• [Stored data entries]
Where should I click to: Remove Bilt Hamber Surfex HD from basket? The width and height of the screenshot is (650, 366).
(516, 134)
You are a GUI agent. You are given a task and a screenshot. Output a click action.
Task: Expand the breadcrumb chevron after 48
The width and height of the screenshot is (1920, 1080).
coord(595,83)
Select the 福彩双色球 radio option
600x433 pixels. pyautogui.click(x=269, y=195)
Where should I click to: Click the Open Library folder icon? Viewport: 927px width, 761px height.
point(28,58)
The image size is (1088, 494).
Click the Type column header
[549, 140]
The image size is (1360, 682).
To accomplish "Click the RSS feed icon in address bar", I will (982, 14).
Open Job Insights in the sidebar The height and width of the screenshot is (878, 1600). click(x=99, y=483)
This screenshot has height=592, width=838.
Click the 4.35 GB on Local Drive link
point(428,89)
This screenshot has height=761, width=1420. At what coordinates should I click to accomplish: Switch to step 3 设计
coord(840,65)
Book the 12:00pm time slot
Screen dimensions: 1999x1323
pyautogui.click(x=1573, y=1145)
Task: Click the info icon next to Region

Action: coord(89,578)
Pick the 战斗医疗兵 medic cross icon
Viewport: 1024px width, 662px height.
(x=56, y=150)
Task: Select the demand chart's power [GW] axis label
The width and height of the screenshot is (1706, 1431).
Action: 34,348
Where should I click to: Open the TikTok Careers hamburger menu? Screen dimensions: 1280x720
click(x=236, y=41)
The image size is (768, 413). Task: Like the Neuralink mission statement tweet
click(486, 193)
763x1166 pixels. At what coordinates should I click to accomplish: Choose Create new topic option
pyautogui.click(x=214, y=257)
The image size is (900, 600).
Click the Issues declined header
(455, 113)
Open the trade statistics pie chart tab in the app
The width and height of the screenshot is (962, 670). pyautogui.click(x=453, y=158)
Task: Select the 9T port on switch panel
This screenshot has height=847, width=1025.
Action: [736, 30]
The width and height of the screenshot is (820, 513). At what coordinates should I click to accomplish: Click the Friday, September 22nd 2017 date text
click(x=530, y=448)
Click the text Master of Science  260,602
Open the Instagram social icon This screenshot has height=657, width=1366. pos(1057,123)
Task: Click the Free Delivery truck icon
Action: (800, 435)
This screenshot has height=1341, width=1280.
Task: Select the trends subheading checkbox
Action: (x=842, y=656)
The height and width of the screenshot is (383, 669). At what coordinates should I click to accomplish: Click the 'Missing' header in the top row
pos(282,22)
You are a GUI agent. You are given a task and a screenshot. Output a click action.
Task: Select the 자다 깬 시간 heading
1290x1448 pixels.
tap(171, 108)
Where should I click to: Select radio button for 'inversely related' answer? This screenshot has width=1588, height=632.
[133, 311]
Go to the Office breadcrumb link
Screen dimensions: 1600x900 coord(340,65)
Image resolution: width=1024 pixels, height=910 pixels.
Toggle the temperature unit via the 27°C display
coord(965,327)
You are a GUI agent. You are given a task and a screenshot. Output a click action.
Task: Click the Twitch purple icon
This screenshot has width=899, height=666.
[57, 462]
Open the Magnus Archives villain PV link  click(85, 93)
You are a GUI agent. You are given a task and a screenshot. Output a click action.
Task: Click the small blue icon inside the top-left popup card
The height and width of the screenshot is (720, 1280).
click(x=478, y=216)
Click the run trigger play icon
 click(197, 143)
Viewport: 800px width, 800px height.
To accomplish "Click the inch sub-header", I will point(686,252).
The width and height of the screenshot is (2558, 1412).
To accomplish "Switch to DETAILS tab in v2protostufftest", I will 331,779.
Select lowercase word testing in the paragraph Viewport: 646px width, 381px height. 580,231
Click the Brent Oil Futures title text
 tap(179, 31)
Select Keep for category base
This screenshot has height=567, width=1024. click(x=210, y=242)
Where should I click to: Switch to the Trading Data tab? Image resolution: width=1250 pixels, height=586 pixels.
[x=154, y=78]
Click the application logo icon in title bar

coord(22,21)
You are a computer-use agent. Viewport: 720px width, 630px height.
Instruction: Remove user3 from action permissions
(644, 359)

• [What is required]
Please gather each line from the entries above that contains the word "Select".

• [Output below]
Select the 福彩双色球 radio option
Task: Select the demand chart's power [GW] axis label
Task: Select the 9T port on switch panel
Task: Select the trends subheading checkbox
Task: Select the 자다 깬 시간 heading
Where should I click to: Select radio button for 'inversely related' answer? This screenshot has width=1588, height=632.
Select lowercase word testing in the paragraph Viewport: 646px width, 381px height. 580,231
Select Keep for category base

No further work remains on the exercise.